VÁSTAGO DE UN MATRIMONIO por interés, el adolescente Vladímir Petróvich Voldemar creyó descubrir el amor en el verano que cumplía los 16 años. Fue entonces cuando cayó cautivado por el encanto de una vecina, Zinaida Zasékina, de 21, una prodigiosa coqueta que trajo enseguida de cabeza a todos los jóvenes y menos jóvenes varones de la pequeña localidad estival de Neskúchnoe. Corría el verano de 1833, según el autor de esta historia, el novelista ruso Iván Turguéniev (1818-1883), que la publicó con el título de Primer amor (Acento), el que aparece en la que creo es su edición castellana más reciente. Pero de lo que trata este relato no es de la emoción incomparable de un adolescente al descubrirse enamorado por primera vez, sino, sobre todo, de algo más agridulce y desconcertante: la revelación del amor en sí, para cuya comprensión es imprescindible ese frustrante distanciamiento de contemplarlo desde fuera. Así, según avanza el relato, vemos transformarse la ingenuo efusión sentimental de Voldemar en el, para él, estupefaciente espectáculo del secreto y apasionado idilio que se teje entre su propio padre y su adorada Zinaida, un abismo vertiginoso.

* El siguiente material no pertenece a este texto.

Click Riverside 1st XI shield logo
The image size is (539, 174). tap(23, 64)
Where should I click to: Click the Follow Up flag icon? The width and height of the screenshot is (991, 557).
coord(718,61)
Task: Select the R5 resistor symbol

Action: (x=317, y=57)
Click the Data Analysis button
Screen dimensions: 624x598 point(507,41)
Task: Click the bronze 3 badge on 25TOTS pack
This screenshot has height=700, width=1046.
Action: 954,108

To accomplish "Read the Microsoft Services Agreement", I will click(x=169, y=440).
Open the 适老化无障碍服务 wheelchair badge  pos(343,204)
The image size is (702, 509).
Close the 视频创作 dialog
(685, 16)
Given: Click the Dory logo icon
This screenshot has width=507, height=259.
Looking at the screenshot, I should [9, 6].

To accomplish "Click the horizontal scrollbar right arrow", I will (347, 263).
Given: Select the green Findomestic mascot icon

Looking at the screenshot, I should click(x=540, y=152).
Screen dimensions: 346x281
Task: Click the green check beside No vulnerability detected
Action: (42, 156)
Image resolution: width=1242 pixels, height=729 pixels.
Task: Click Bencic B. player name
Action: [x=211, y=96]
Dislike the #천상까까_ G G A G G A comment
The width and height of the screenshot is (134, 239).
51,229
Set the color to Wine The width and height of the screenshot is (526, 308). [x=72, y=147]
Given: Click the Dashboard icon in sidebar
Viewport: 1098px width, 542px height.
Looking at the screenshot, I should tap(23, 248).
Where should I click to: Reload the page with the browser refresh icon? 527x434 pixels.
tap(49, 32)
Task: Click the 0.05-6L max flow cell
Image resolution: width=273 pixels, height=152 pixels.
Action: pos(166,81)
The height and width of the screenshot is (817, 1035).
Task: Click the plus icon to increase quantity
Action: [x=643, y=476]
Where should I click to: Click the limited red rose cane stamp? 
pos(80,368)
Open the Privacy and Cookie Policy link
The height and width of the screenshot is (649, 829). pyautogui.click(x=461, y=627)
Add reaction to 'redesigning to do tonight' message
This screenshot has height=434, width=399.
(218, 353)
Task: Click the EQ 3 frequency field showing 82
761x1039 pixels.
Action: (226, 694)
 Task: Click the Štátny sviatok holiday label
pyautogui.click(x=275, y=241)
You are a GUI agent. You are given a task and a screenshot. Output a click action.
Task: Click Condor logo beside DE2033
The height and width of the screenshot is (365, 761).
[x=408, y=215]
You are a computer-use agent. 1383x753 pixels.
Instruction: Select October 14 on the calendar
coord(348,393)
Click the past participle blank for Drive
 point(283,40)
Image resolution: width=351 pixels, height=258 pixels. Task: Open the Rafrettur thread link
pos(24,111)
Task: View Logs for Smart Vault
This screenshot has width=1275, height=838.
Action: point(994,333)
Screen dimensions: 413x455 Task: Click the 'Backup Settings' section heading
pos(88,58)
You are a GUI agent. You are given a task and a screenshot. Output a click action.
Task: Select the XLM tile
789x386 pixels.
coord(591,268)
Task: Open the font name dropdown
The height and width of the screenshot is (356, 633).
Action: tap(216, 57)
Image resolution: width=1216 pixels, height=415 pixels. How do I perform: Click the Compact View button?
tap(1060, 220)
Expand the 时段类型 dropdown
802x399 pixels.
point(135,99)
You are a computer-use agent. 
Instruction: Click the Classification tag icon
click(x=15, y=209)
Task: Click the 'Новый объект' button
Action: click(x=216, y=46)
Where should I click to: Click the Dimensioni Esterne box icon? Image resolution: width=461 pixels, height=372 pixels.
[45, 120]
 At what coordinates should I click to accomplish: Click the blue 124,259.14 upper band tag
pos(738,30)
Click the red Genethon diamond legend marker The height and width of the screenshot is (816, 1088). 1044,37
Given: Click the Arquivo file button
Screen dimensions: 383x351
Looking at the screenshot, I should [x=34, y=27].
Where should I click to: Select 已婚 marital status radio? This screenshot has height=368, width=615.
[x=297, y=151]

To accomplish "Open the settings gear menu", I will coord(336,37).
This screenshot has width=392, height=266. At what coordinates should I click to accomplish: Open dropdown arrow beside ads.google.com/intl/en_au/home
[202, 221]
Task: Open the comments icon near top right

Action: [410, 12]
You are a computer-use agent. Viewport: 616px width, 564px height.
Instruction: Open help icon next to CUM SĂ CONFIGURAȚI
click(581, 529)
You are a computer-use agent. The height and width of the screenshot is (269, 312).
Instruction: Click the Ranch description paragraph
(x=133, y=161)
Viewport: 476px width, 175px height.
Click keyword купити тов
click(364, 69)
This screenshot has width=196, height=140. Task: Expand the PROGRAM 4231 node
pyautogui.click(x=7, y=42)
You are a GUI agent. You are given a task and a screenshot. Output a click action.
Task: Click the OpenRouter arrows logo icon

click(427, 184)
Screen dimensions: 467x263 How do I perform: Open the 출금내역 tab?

Casi un siglo después de la publicación de Primer amor y a muchísimas leguas del lugar donde discurre, el escritor japonés Junichiro Tanizaki (1886-1965) publicó la novela La llave (Muchnik), en la que relata el último año de desfrenado amor de un escritor de 56 años por su muy bella esposa Ikuko, de 45, de cuya mezcla de intransigente pudor y espontánea sensualidad natural enloquecen al atribulado marido. Quizá porque secretamente intuyera que su fin se hallaba próximo y porque no soportara la idea de abandonar el mundo sin gozar hasta el fondo de la mujer con la que había compartido su existencia y a la que, con el paso de los años, deseaba con cada vez mayor ardor, el escritor decide escribir un diario en el que anota, sin limitaciones, todo lo que sexualmente siente por ella. Este diario, escrito con la falsa apariencia de un secreto guardado con llave, no sólo es leído por Ikuko, sino que la incita a redactar a ella simultáneamente otro con el mismo contenido e intención. De esta manera, ambos amantes dialogan sin hablarse hasta espolear sus deseos y fantasías íntimos, cuyo paroxismo, el que sólo cabe alcanzar mediante el erotismo matrimonial, donde no hay término medio, termina con la frágil salud del escritor, que muere en el éxtasis de amar a quien al serle descubierta el océano de sensualidad oculto, no puede ya corresponderle sino a través de otro. ¿Un amor perverso? ¿Pero acaso amar, sea cual sea la naturaleza del amor, no es salirse del camino para perderse en la inescrutable hondura de la vida hasta el fondo, la muerte?